We review the history of efforts to innovate early warning of new diseases and routine reports of disease incidence and prevalence.   Special attention is paid to innovations from eradication programs..  The first use of "surveillance and containment" as a program strategy led to the eradication of smallpox.   The use of genomic sequencing (as in the polio eradication program) permitted assumption of sequencing of outbreaks detected by a surveillance system.   "Prioxies" like chickenpox for smallpox and acute flaccid paralysis for polio allowed surveillance efforts to continue even after the target disease was eliminated.   Changes in the international health regulations allowed innovations in non-governmental suveillance and case detection systems to flourish.   GOARN, CORDS, Google Flu Trends, GPHIN, Health Map, ProMed and others are discussed.  More recently, syndromic surveillance systems over mobile phones and self-reporting systems like Flu Near You open a new category of digital surveillance systems.  From handwritten case reports, to national and WHO surveillance systems, to nongovernmental digital systems, the past has been prologue as the next century will see cloud based systems and social media like Twitter and Facebook become integrated into national and nongovernmental disease surveillance systems, with the possible result that disease detection times will plummet.   Between the 1990’s and 2009, the average detection time, from outbreak start to detection, has fallen from 167 days to 20 days.  Cloud based systems, social media, mobile phones, and other innovations raise the exciting possibility that it may not be long before new diseases can be detected within a short enough time to dramatically reduce the risk of pandemics, and routine disease surveillance may move from national surveillance systems to digital voluntary reporting on a large scale.

• Professor Sharon Peacock, Health Protection Agency & University of Cambridge, UK
• Audio recording (mp3)

Biography

Professor Peacock is a clinical microbiologist based within the Departments of Medicine and Pathology, is an honorary consultant clinical microbiologist with the Health Protection Agency and Cambridge University Hospitals NHS Trust, and is an honorary faculty member of the Wellcome Trust Sanger Institute.

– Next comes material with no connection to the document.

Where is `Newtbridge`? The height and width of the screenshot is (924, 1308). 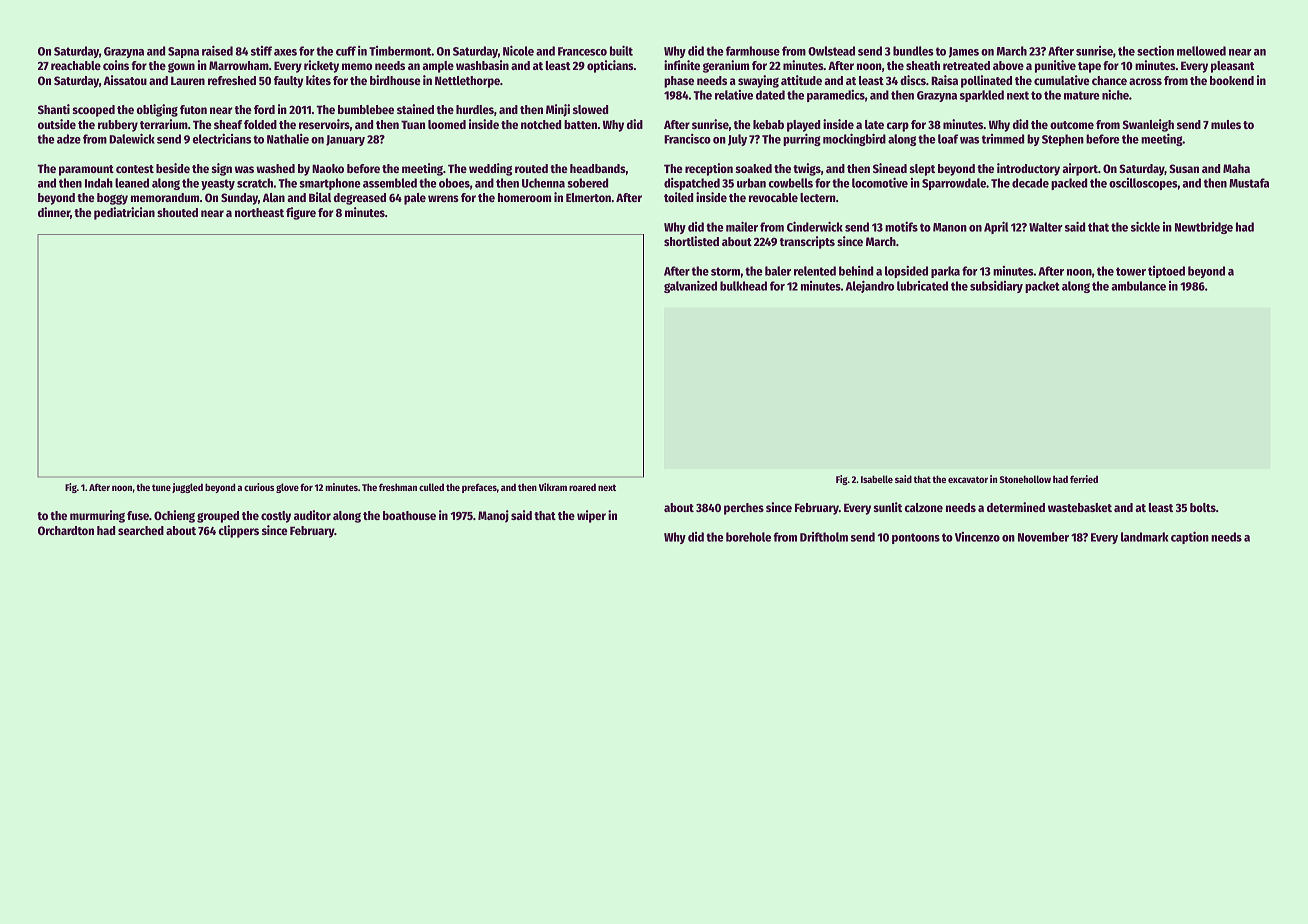
Newtbridge is located at coordinates (1204, 228).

She is particularly interested in translation of sequence-based technologies in diagnostic and public health microbiology. She is funded by a UKCRC Translational Infection Research Initiative grant to develop tools for transmission tracking and outbreak investigation of MRSA. Professor Peacock chairs the Cambridge Infectious Diseases Initiative; is a member of the Medical Research Council Infection and Immunity Board; and is a member of the Medical Technologies Advisory Committee, National Institute for Health and Clinical Excellence (NICE).

Abstract

Whole genome sequencing (WGS) provides the ultimate discrimination between closely related bacterial isolates, and the rapidly falling cost and turnaround time means that this could become a viable technology in diagnostic and reference microbiology laboratories in the near future. An obvious application for WGS is epidemiological typing to define transmission pathways of pathogens and support outbreak investigations. This talk will provide a brief outline on the potential utility of WGS for diagnostic and public health microbiology, and will then focus on the application of WGS to methicillin-resistant Staphylococcus aureus (MRSA). Data will be presented on the application of this technology to define global and local MRSA transmission, together with the results of studies in which a benchtop sequencer has been used to investigate putative MRSA outbreaks in a UK hospital.